─── Text provided ───

Default Tutorial - How to Bake(Multiplier) Objects Using Blender 3D
What will this tutorial teach me?
  • How to create a visually stunning multiplier using Blender 3D

What will this tutorial NOT teach me?
  • How to mesh
  • How to UV Map

What programs will I be using during the course of this tutorial?
  • Blender 3D 2.49
  • Graphics Editing Program
  • UVMapper
  • Secondary Meshing Program (Optional)

What programs will You be using during the course of this tutorial?
  • Blender 3D 2.49
  • Fireworks CS5
  • UVMapper
  • MilkShape 3D

Will you include a mesh to work along with?
  • Yes, I will include a raw mesh.


How difficult will this tutorial be, on a scale of 1 to 5 where 1 is N00b and 5 is Google employee?
  • Approximately a three (3) as this is very simple, but it requires you know how to mesh, and UV map

I have Blender 2.5x. Can I still use this tutorial?
  • Yes. While Blender 2.5x received some major changes, The layout is still similar. You should be able to follow along fairly easily. Look for "2.5x Note:" for extra information you need to know.

Is there anything else I should know before I start?

─── Information provided ───

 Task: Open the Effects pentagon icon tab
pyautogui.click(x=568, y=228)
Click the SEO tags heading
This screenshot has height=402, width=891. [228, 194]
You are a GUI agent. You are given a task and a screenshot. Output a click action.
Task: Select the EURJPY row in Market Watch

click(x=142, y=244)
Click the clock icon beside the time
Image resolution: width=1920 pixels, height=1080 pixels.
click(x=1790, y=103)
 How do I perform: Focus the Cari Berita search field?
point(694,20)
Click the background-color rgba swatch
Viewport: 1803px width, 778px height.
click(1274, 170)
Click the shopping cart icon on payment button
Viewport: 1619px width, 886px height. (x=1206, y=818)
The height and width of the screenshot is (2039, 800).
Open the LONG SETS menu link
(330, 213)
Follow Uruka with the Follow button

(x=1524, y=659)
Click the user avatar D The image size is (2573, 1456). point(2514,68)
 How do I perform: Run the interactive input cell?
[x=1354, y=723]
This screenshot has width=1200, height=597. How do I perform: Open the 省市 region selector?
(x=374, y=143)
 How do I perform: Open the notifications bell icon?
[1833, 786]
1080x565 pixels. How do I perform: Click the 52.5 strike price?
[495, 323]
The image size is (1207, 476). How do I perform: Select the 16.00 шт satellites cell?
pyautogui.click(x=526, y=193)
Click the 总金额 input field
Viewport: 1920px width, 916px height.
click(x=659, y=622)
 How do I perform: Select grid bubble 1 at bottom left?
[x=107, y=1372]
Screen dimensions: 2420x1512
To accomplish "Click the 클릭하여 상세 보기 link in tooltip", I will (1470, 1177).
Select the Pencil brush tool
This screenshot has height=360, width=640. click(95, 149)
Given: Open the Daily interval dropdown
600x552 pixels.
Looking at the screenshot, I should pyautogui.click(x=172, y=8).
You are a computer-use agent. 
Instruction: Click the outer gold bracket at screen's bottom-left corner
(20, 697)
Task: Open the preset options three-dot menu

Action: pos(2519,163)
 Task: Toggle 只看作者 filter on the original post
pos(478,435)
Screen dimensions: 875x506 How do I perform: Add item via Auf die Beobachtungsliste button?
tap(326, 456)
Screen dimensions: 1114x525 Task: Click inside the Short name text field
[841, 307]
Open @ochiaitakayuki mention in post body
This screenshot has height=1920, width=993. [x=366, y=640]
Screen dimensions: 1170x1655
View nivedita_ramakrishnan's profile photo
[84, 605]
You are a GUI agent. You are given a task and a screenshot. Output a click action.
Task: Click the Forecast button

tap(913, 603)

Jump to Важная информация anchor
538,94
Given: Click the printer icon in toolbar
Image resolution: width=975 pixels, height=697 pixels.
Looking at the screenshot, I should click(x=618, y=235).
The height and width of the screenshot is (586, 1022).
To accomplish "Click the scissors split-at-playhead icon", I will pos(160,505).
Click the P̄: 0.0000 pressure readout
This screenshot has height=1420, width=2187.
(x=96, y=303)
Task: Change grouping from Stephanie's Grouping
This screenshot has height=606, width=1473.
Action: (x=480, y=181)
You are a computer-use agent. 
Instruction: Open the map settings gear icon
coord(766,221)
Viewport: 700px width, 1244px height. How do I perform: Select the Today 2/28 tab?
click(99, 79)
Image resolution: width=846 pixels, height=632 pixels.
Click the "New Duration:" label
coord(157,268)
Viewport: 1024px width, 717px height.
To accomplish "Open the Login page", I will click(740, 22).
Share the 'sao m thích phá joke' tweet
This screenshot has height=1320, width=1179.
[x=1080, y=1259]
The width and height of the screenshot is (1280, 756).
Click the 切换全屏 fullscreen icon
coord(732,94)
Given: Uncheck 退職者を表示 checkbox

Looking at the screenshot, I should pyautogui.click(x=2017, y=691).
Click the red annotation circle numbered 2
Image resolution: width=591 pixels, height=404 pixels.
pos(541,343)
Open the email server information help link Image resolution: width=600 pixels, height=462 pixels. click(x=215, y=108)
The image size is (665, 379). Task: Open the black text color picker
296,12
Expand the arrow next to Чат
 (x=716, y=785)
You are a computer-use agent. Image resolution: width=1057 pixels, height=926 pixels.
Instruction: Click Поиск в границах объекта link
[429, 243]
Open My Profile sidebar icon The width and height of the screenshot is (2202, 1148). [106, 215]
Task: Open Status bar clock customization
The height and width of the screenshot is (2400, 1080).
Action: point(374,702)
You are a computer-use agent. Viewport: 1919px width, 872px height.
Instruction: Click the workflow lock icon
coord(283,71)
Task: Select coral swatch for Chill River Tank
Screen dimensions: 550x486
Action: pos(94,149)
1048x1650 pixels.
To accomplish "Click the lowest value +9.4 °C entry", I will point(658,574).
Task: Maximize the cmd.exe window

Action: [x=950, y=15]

───

Task instructions:
1. Answer these from the Blender baking tutorial, one line each:
(a) Which version of Blender is listed among the programs used?
(b) On the scale of 1 to 5, what difficulty rating does the tutorial give itself?
(c) What label should Blender 2.5x users look for to find extra information?
2. Decide whether each statement agrees with the Blender baking tutorial. Answer yes or no, and quote the words that decide it.
(a) The tutorial teaches how to UV map.
(b) A raw mesh comes with the tutorial.
(c) The layout of Blender 2.5x is completely different from the version used in the tutorial.
3. Write the next part of the Blender baking tutorial, picking up after its last line.

In response:
1.
(a) Blender 3D 2.49
(b) Approximately a three (3)
(c) "2.5x Note:"

2.
(a) No: "What will this tutorial NOT teach me?" lists "How to UV Map".
(b) Yes: "Yes, I will include a raw mesh."
(c) No: "The layout is still similar."

3.
  • Yes, read carefully

OK, I think I’m ready! Go for it

Once upon a time long ago, I downloaded Blender with the promise of transcending my creations looks with a beautiful baked multiplier. What happened was days of heavy frustration and naughty words. Some time later, I became wise and did some tedious research . After which I finally created my first baked texture. I’m not going to lie to you though, it was bad. I learned I had to take extra steps, I really should’ve already been doing.

First off, mesh an object you wish to add a dynamic multiplier too. For the tutorial I will be using a TV, PA99S-LWPF to be exact.



In your preferred mesh editor, it is essential you group your object correctly. When Blender is figuring out how to bake your multipliers it casts shadows then copies them to the corresponding spots. Improperly mapped meshes will go awry in this process. When deciding how to group sections, first start with extruding parts. Also keep in mind the way you intend to map them. Here’s how I did the TV.
  • The stand base (Purple; flat) is a group. I can easily box map that.
  • The stand supports (Cyan; brace) is a group. Since it’s just a bunch of boxes I can box map that as well.
  • The part actually holding the TV (Yellow; brace) is a group. Fortunately, is close enough to a box in shape I can box map it also.
  • The TV (red; tv) is a group. Once again it too can be box mapped.
  • The jut on the back (Blue; back) is a group. While we didn’t really need to make this a separate group, it is better to get in the habit of grouping. It utilizes a box map as well.
  • Lastly, The screen (Green; screen) is a group. When creating a TV or computer, the screen is always a separate group. It uses an ‘X’ planar map.
Note: I map using 512 square for normal objects. 256 for small or non-recoloarble. And 1024 for complex objects.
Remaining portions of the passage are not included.